La scelta di programmare la trasmissione proprio il 7 ottobre non era casuale: la data coincide con il secondo anniversario dell’attacco di Hamas a Israele, una ricorrenza particolarmente sensibile. L’intento dichiarato da chi aveva deciso la messa in onda era di offrire una narrazione alternativa, meno binaria e più orientata all’umanità delle persone coinvolte, proponendo al pubblico un punto di vista differente sulle dinamiche del conflitto mediorientale.
La trasmissione era stata formalmente discussa e approvata nelle sedi interne della Rai e annunciata pubblicamente il 25 settembre a Roma da Adriano De Maio, direttore dell’area Cinema e Serie TV. Fonti interne riferiscono che la decisione di includere il film nel palinsesto era frutto di un percorso editoriale e professionale compiuto all’interno della struttura di Viale Mazzini, con l’intenzione di aprire un confronto pubblico sul tema.
Pochi giorni dopo l’annuncio, però, sarebbe intervenuta una telefonata definita di «natura politica», fonte che al momento resta ignota.

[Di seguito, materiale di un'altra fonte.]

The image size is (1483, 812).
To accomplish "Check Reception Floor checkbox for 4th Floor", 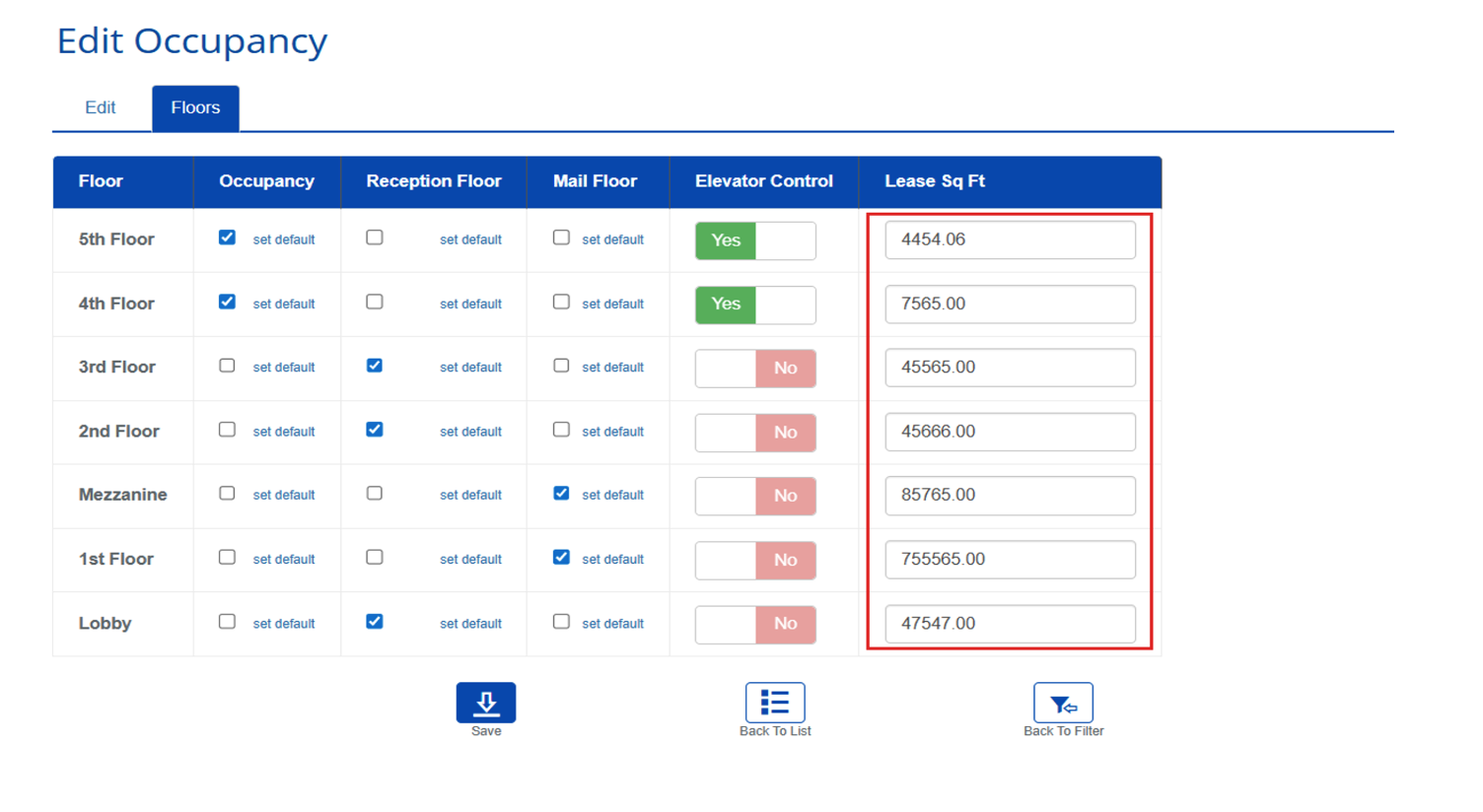I will pyautogui.click(x=375, y=302).
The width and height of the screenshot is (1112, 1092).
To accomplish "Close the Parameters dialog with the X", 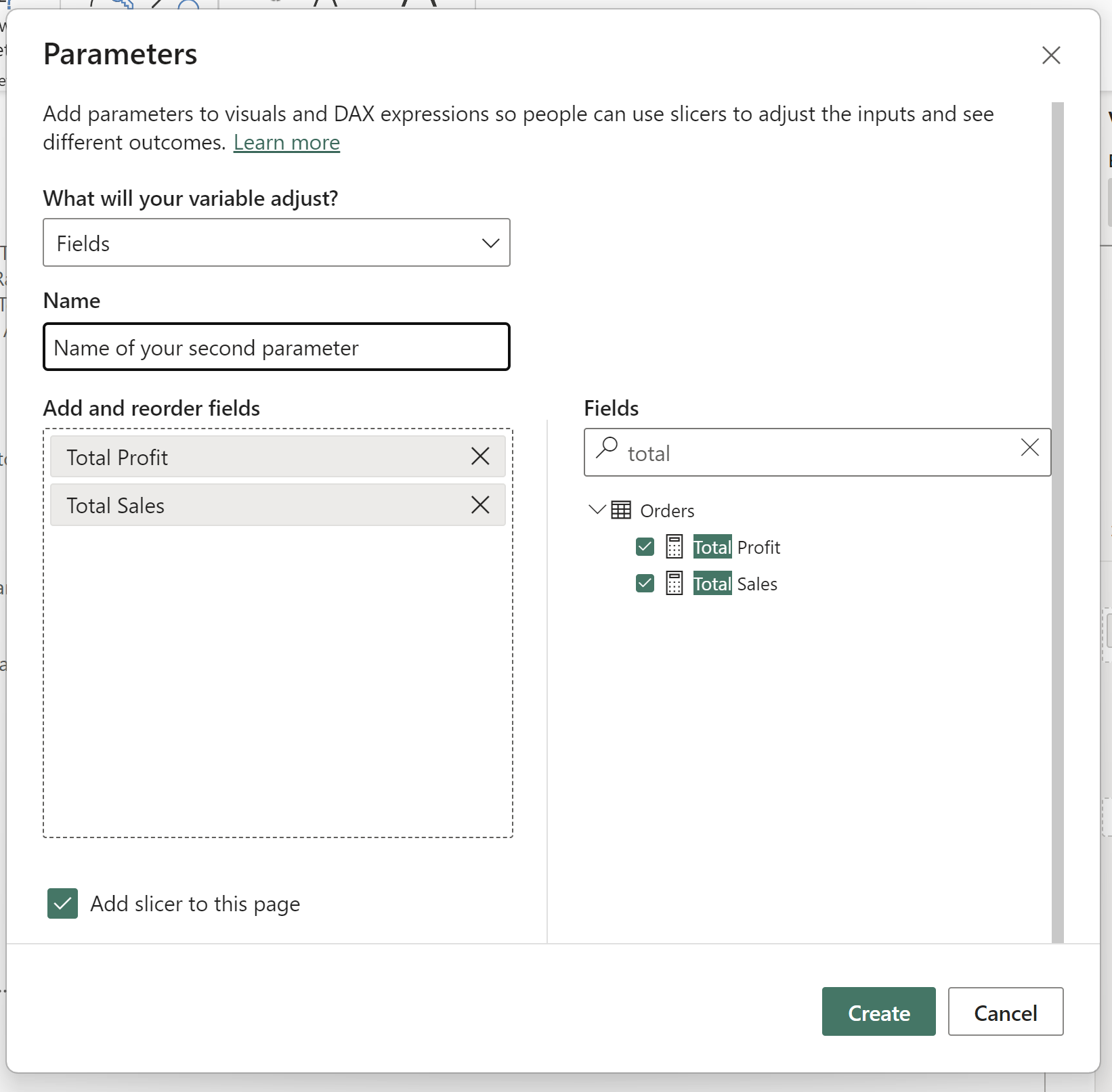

Secondo le ricostruzioni, questa chiamata avrebbe indotto la Rai a rivedere i piani in tempi rapidissimi: una retromarcia che molti testimoni interni hanno definito come una forma di pressione esterna sulla programmazione del servizio pubblico. Si parla di una telefonata dall’alto che ha cambiato la tabella di marcia già fissata.
Il cambiamento è stato formalizzato con un comunicato nel quale si annunciava che «Martedì 7 ottobre Rai dedicherà alla ricorrenza e alla situazione in Medio Oriente uno spazio informativo in prima serata». Contestualmente il documentario è stato spostato: la nuova data comunicata è il 21 ottobre, in onda sempre in prima serata su Rai 3. La soluzione tecnica risponde alla necessità di evitare sovrapposizioni, ma non ha placato le polemiche politiche e culturali suscitate dalla decisione.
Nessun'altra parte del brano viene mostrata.